Even if we were to assume that defense counsel’s advice to the defendant to stipulate to his HIV status fell below that of an ordinary fallible lawyer, which we do not, for the defendant’s claim to succeed, he was required to show prejudice. The defendant argues that, but for counsel’s advice, he would not have been indicted on two counts of assault with intent to murder because, absent the stipulation, the evidence before the grand jury was insufficient to sustain the charges. We disagree.
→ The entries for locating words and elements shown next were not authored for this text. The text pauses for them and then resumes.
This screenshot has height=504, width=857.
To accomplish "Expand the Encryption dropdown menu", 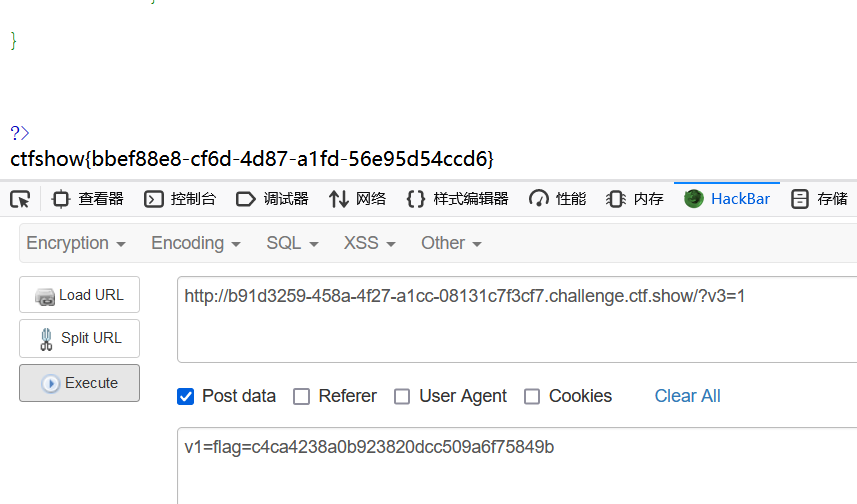I will (x=76, y=243).
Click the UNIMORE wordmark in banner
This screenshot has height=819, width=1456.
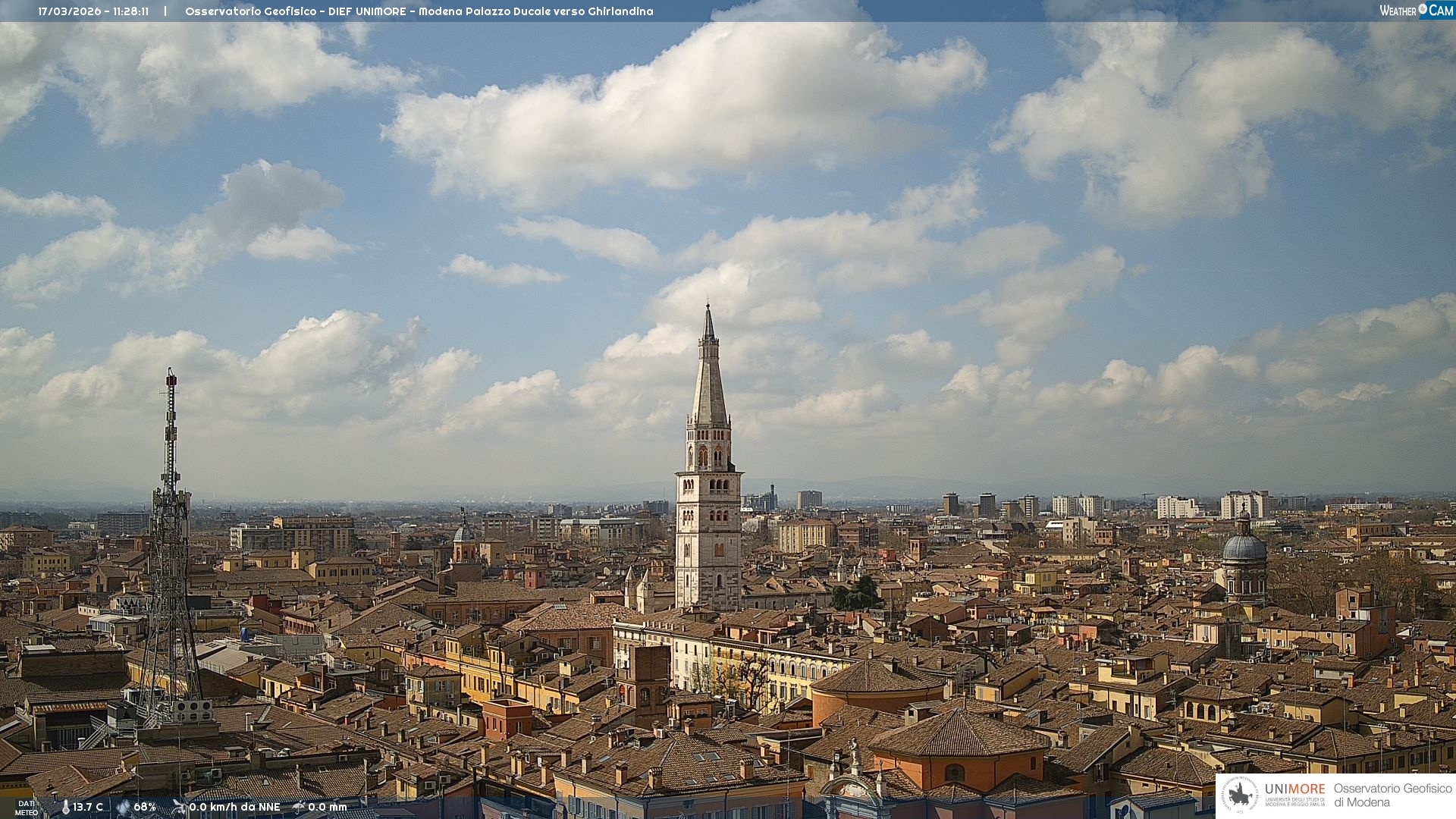pos(1294,789)
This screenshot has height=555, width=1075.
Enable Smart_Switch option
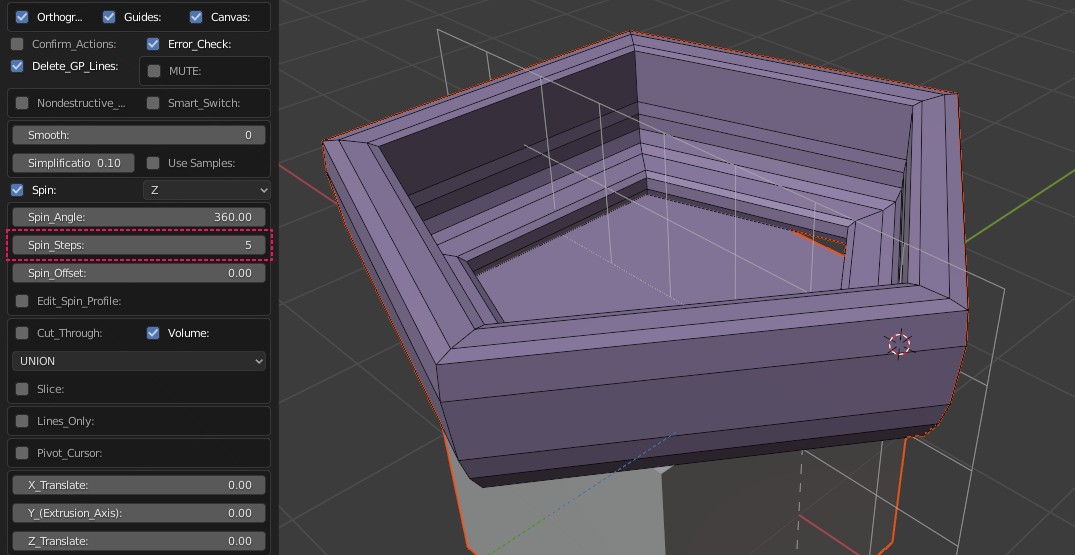tap(153, 103)
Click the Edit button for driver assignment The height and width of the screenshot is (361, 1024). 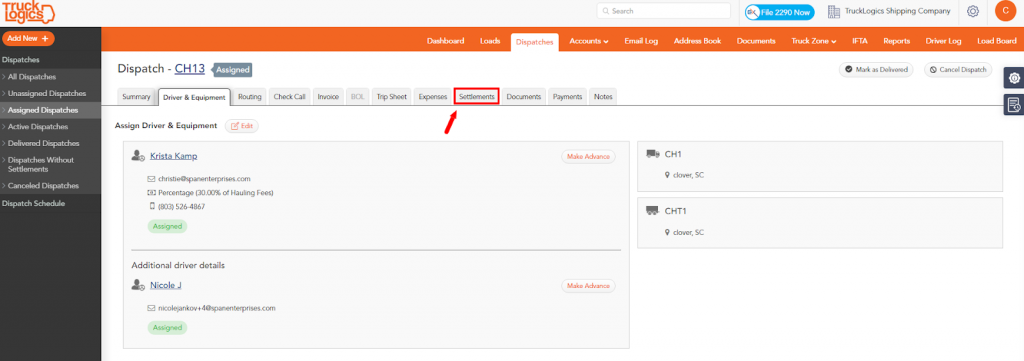pos(242,126)
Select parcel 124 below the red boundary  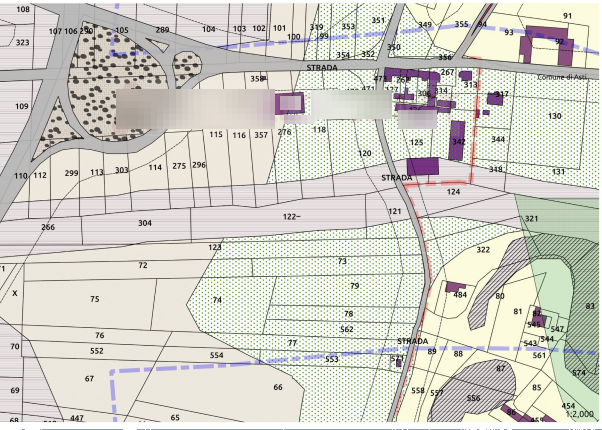tap(454, 191)
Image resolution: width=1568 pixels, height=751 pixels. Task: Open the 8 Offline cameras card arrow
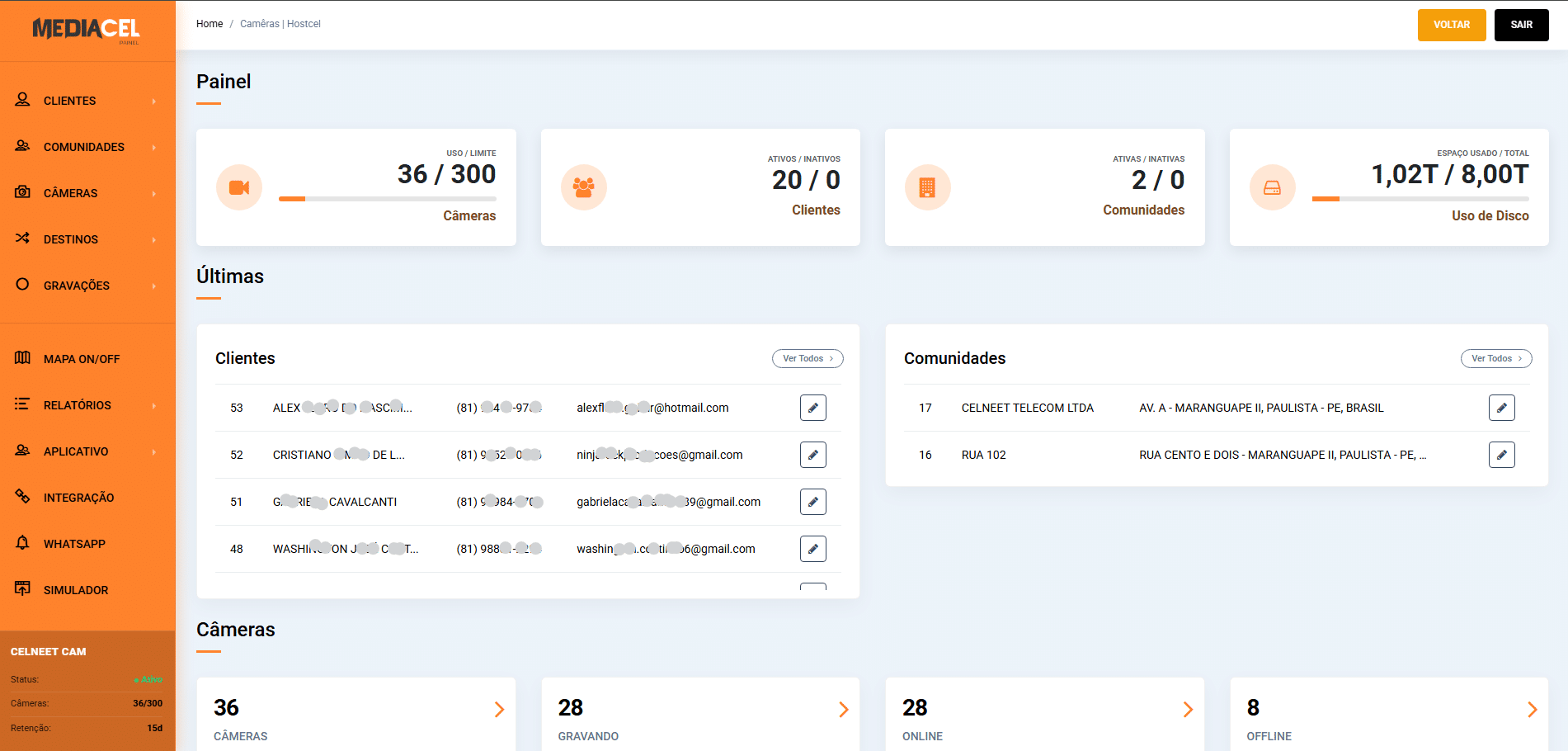coord(1532,710)
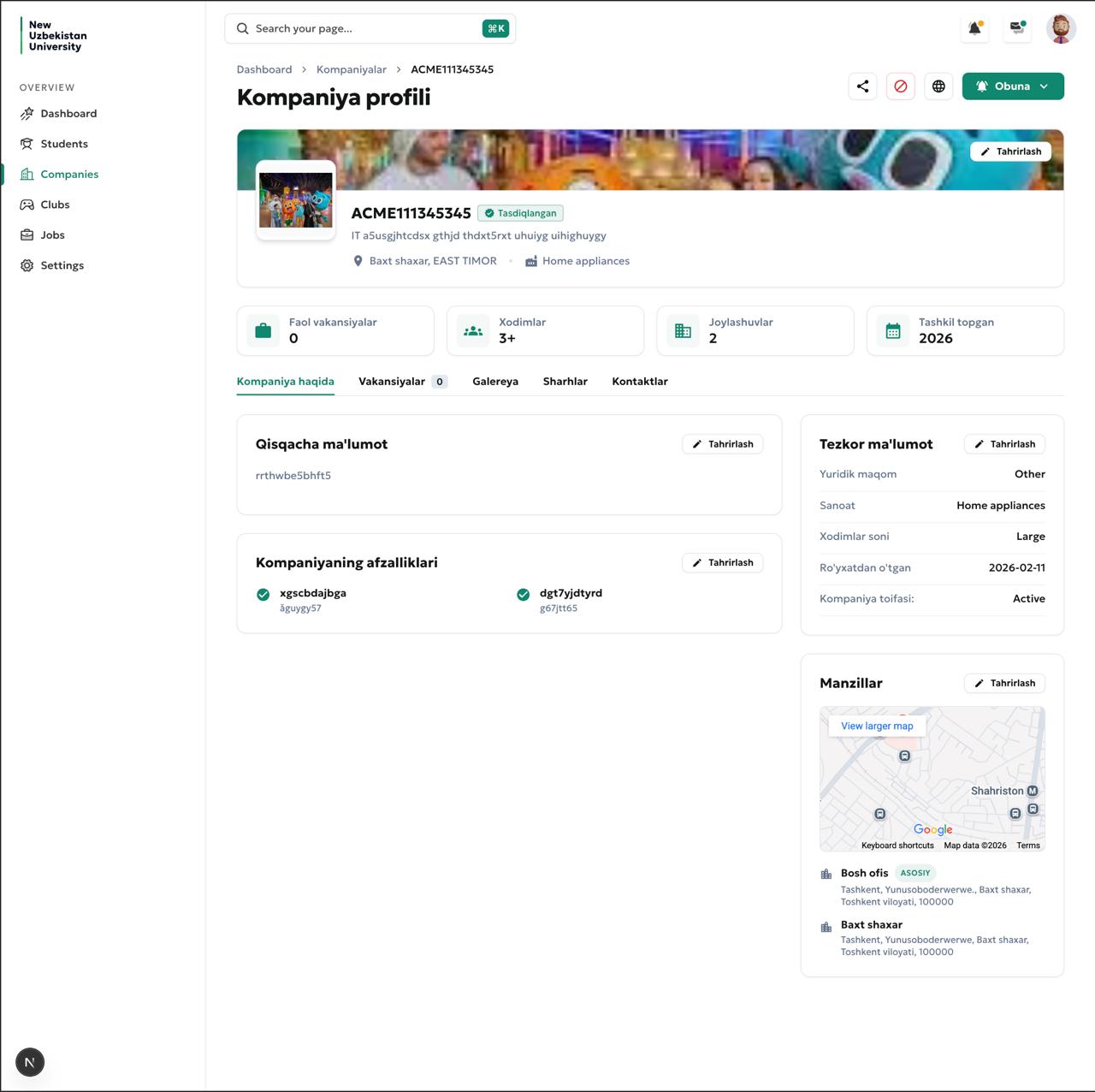Click Tahrirlash on the cover banner
1095x1092 pixels.
pyautogui.click(x=1010, y=151)
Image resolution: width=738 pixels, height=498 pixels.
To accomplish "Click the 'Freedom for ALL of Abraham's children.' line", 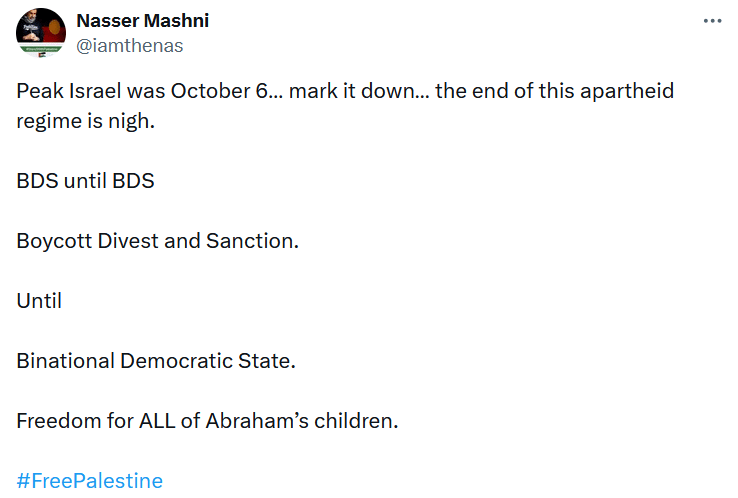I will tap(207, 421).
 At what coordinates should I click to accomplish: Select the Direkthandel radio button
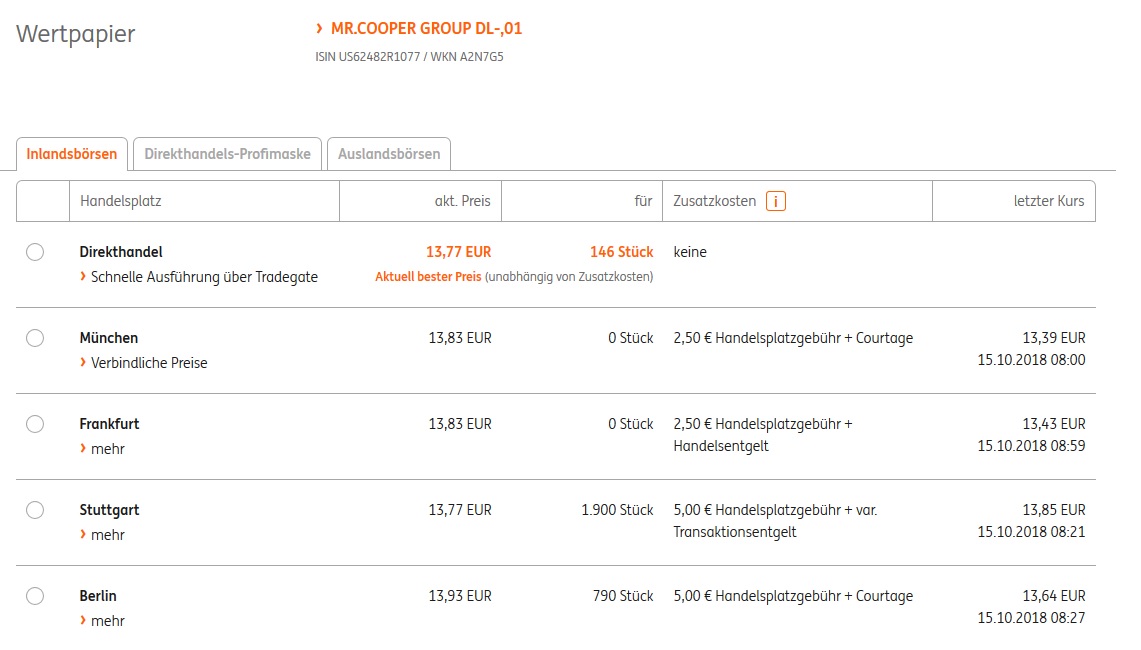(x=35, y=252)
We limit our discussion to the one charge of assault with intent to commit murder on correction officer Michael Nionakis because the other indictment of assault with intent to commit murder was nol pressed. The standard for testing the sufficiency of evidence before the grand jury is whether “the grand jury heard. . . ‘reasonably trustworthy information . . . sufficient to warrant a prudent man in believing that the defendant had committed or was committing an offense.’ ” Commonwealth v. McCarthy, 385 Mass. 160, 163 (1982), quoting from Commonwealth v. Stevens, 362 Mass. 24, 26 (1972). Without the stipulation attesting to the defendant’s HIV status, there was sufficient evidence to sustain the indictment. The elements of *386assault with intent to commit murder are assault, the specific intent to kill, and malice. Commonwealth v. Murray, 51 Mass. App. Ct. 57, 61 (2001). In the grand jury proceeding, Nionakis testified that when two other correction officers and he were attempting to move the defendant to a medical cell in the jail, the defendant became abusive and combative. During the struggle, the defendant yelled that he had “HIV” and that “he was going to hurt one of [them].” The defendant then bit Nionakis’s forearm and said, “I’m HIV positive. I hope I kill you and your fucking kids.” Another correction officer testified that, during the incident, the defendant said, “I’m gonna kill you all. . . . You’re all gonna die. ... I have AIDS.” The grand jury also heard testimony from a police officer that Dr. Barbara Werner of the department of health had told him that it would be possible for a person infected with the HIV virus to transmit the disease by biting someone, if they broke the skin and their gums contained blood, as in the case of poor gums. Based on the defendant’s admission that he had HIV; the absence of any evidence of justification, excuse, or mitigation; and the defendant’s statement that he intended to kill Nionakis by infecting him with HIV, coupled with his biting of Nionakis’s arm, the jury had sufficient evidence to return an indictment of assault with intent to murder. Cf. Commonwealth v. Casanova, 429 Mass. 293, 299 (1999). Because an indictment on this charge was inevitable, the defendant cannot claim that he was prejudiced by counsel’s advice to stipulate to his HIV status.

Order denying motion to withdraw guilty plea affirmed.

The defendant does not dispute that his guilty plea was made voluntarily, knowingly, and intelligently.

We acknowledge the amicus brief filed by Gay & Lesbian Advocates & Defenders.